Miguel Velazquez, membre de l'association Auto-support et réduction des risques parmi les usagers de drogues (ASUD), ajoute : « Les patients se plaignent de ne pas trouver un généraliste qui accepte de prescrire des traitements de substitution aux opioïdes. Les patients doivent faire face à une stigmatisation, dans la société mais également auprès des professionnels de santé, alors qu’il n’y a en réalité que 10 % à 20 % de patients problématiques », précise-t-il.
Consultation longue et complexe
Afin de comprendre le phénomène, le groupe a commandé une enquête « coup de sonde » à l'institut de sondage OpinionWay, réalisé auprès de 102 de leurs confrères et 50 pharmaciens d'officine ayant au moins 5 patients avec un traitement de l'addiction aux opiacés. Il en ressort que 85 % des répondants prennent eux-mêmes en charge au moins un patient dépendant aux opioïdes : seulement 55 % de ces médecins initient un traitement. Parmi les médecins traitant des patients dépendants aux opioïdes, 72 % considèrent que cette addiction représente le trouble de l'usage le plus difficile à traiter après la cocaïne ce qui nécessite un allongement de 30 % du temps de consultation. Enfin, 88 % indiquent que la prise en charge des addictions aux opiacés amène à une certaine lassitude.
Le groupe formule plusieurs propositions concrètes, à commencer par le renforcement de la formation initiale et continue en addictologie et la revalorisation de la prise en charge des addictions par la création d'une consultation longue.
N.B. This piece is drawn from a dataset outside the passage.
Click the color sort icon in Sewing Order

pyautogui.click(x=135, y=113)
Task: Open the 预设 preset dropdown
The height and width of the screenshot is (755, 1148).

Un parcours de soins coordonné
Il propose que la HAS bâtisse un parcours de soins coordonné en ville. « Nous devons sortir de la logique de réseau et considérer les addictions comme des maladies chroniques », insiste le Dr Cattan. Le groupe Santé addictions suggère également d'évaluer la pertinence de la prise en charge à travers des indicateurs de suivi, d'intégrer de nouvelles formes de traitements dans des parcours spécifiques et de créer des modalités de prise en charge spécifiquement adaptées aux femmes. Ces dernières « ont plus de mal à se présenter chez les professionnels de santé », résume le Dr Cattan.
Le groupe prévoit de formuler des recommandations pour la rentrée, à destination des médecins généralistes.